Common Lawn Diseases
Lawn disease comes in a variety of shapes, sizes, and colors. Here are the most common ones—along with their symptoms—that you need to keep an eye out for:
- Brown patch: Usually attacks cool-season grasses and appears in the form of sunken, circular patches of tan, or dead, grass that can measure up to three feet in diameter.
- Large patch: A disease that latches on to warm-season grasses, large patch lives up to its name. It manifests in circular, discolored patches with an orange or yellow ring that measure from one to three feet in diameter. Another way to detect large patch is to pull on the affected grass and see if the shoots pull up easily.
- Dollar spot: This disease affects both warm- and cool-season grasses, and gets its name because the infected area is roughly the size of a silver dollar (or, about two to six inches in diameter). The blades of grass infected by dollar spot look water-soaked and contain yellow spots that are ringed with a reddish-brown coloring.
- Gray leaf: Like dollar spot, this disease impacts warm- and cool-season grasses alike. It’s noticeable by tiny lesions on individual blades that spread into spots that eventually encompass the entire blade. These spots can be colored from tan to (mainly) gray and have tinier purple dots in them.
- Leaf spot: A warm-season grass disease, leaf spot first shows up in dark purple or black spots that eventually grow to have a tan center and surrounding yellow halo.
- Pythium blight: Another disease that impacts warm-season grasses, Pythium blight manifests itself through brown, grease-colored spots that measure about two centimeters to two inches in diameter. If left untreated, they can grow cotton candy-like fungus that help spread the disease even further.
- Red thread: Early signs of red thread include circular- or oval-shaped patches on warm-season grasses that measure about two inches to three feet in diameter. These patches have a reddish-pink hue and usually start at the tip of the blade.

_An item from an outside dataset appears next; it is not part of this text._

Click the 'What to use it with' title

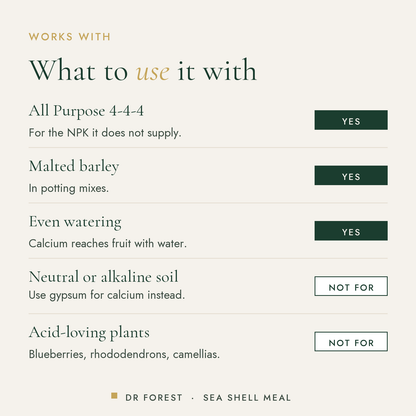tap(143, 70)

- Rust: In warm-season grasses, rust begins as tiny yellow spots that grow out into larger orange, red and brown circles. If touched, powdery, dust-like spores leap from the affected blade.
- Pink snow mold: Aptly named because it appears after snow melts, pink snow mold appears in cold-season grasses through pink, white, or tan patches of dead grass that are ringed by copper-colored blades.
- Summer patch: Also known as necrotic ring spot, summer patch appears in warm-season grasses. It’s characterized by dark-green or straw colored patches that usually measure up to two inches in diameter.
- Fairy ring: While it has a fantastical name, fairy ring is anything but. Mainly impacting cold-season grasses, this disease appears through brown or dark green circular patches that grow into mushrooms or puffballs, like Pythium blight
Common Causes of Lawn Disease
- Poor Watering Habits: Watering too much, or too little, can lead to lawn disease. If you’re watering every day, it’s time to scale that back a bit. Conversely, if you’re watering only once a month, you should up that number. However, cool-season grasses require more watering than warm-season grasses, so it might deem necessary to add one additional watering session per week if you start to see symptoms.
- Wrong Mowing Height: Different grasses have different ideal mowing heights, and cutting the grass too short can lead to the sun’s heat damaging the grass and exposing the roots/soil to too much sunlight, opening a door for disease to take root. Before you take your Exmark mower out for your next mowing session, it’s best to do the proper research on the type of grass in your yard and learn its ideal height.
- Overly Thick Thatch: Thatch is the layer of organic matter (such as twigs, leaves, and other lawn debris) that accumulates at the base of grass. It’s best to plan a regular dethatching, but the frequency depends on what type of grass you have, so you need to do your research beforehand.
- Compacted Soil: We all like to enjoy our backyard, but walking across certain sections of it too frequently can cause your soil to become compacted, making it more difficult for the roots of your grass to grow. This is where aeration comes into play, warding off potential disease by allowing your lawn’s roots to expand.
- High Soil pH Levels: If the soil in your lawn is too acidic, it makes your grass more susceptible to contracting disease. Over-fertilizing is bound to make your soil’s pH levels skyrocket. Powdered or pelleted limestone is a good way to counter high acidity, but be careful—it’s much easier to raise pH than to lower it. To get ahead of the game, it’s always best to schedule a routine soil pH level testing through your local Department of Natural Resources.